Studies aimed at understanding cytokine function in vivo led to the establishment of a simple and rapid overexpression system based on retrovirus mediated gene transfer into early chicken embryos. We applied the Rouse Sarcoma Virus based vector system RCAS to overexpress several B-cell cytokines and soluble decoy receptors as knock-down tools to define their role in chicken B-cell biology. In addition, we were able to apply this technology to investigate the role of the interferon system in highly pathogenic avian influenza virus infection.
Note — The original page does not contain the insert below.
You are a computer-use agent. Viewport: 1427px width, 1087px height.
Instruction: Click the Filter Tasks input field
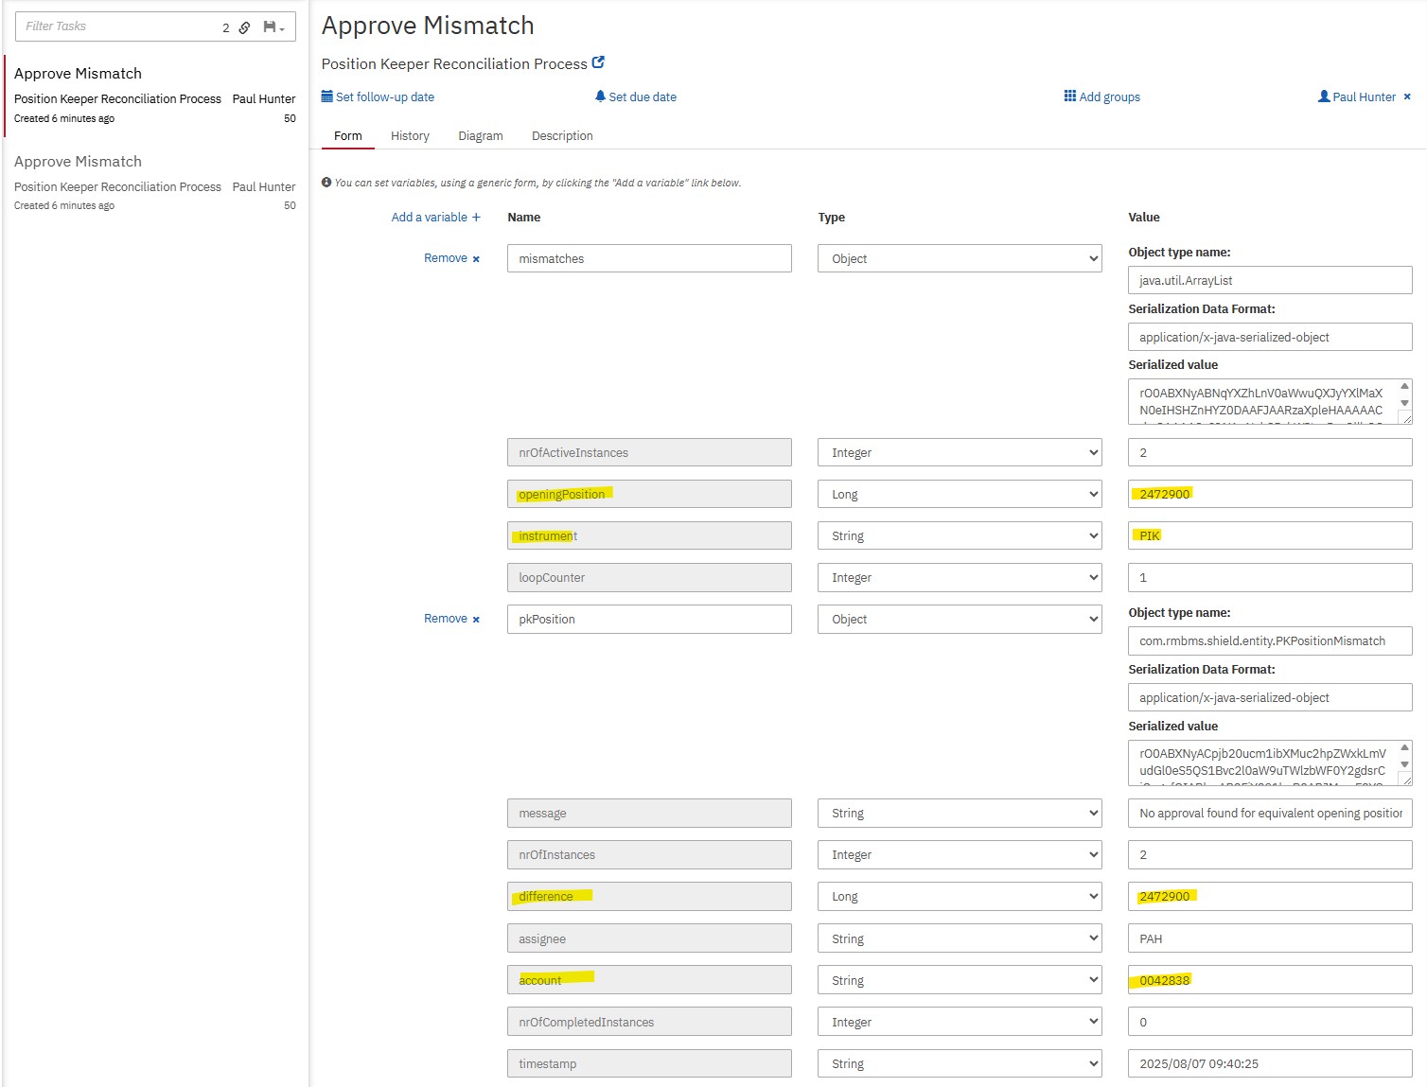click(x=118, y=26)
While RCAS mediated gene transfer is a straight forward approach, it comes with a number of drawbacks. The system does not lead to germ line transmission nor does it lead to gene overexpression in all somatic cells. From our experience it is suitable for research on soluble signaling molecules such as cytokines but inappropriate to study cellular protein function. Consequently, germ line modification of genes of interest would finally enable in vivo analysis of gene functions in the same way as demonstrated in the murine system over the past decades. Progress towards this technology came with primordial germ cell cultures and has led to the first true gene knock out bird having an immunoglobulin heavy chain knock out. These birds show interesting phenotypes in bursal B-cell development but completely lack peripheral B-cells and antibodies. They provide an easy system to gain insides into the role of the humoral immune response to infections and during vaccination as well as the importance of B-cells for highly B-cell tropic MDV and IBDV. We have now focused our interest on developing birds with αβ- and γδ-T-cell knockouts to finally get experimental access to T-cell mediated immune responses. Generating such birds on a syngeneic background would allow adoptive cell transfer experiments from e.g. immunized wild type birds into T-cell deficient animals which can subsequently be challenged by pathogens to dissect the role of T-cell subsets in vaccine induced immunity.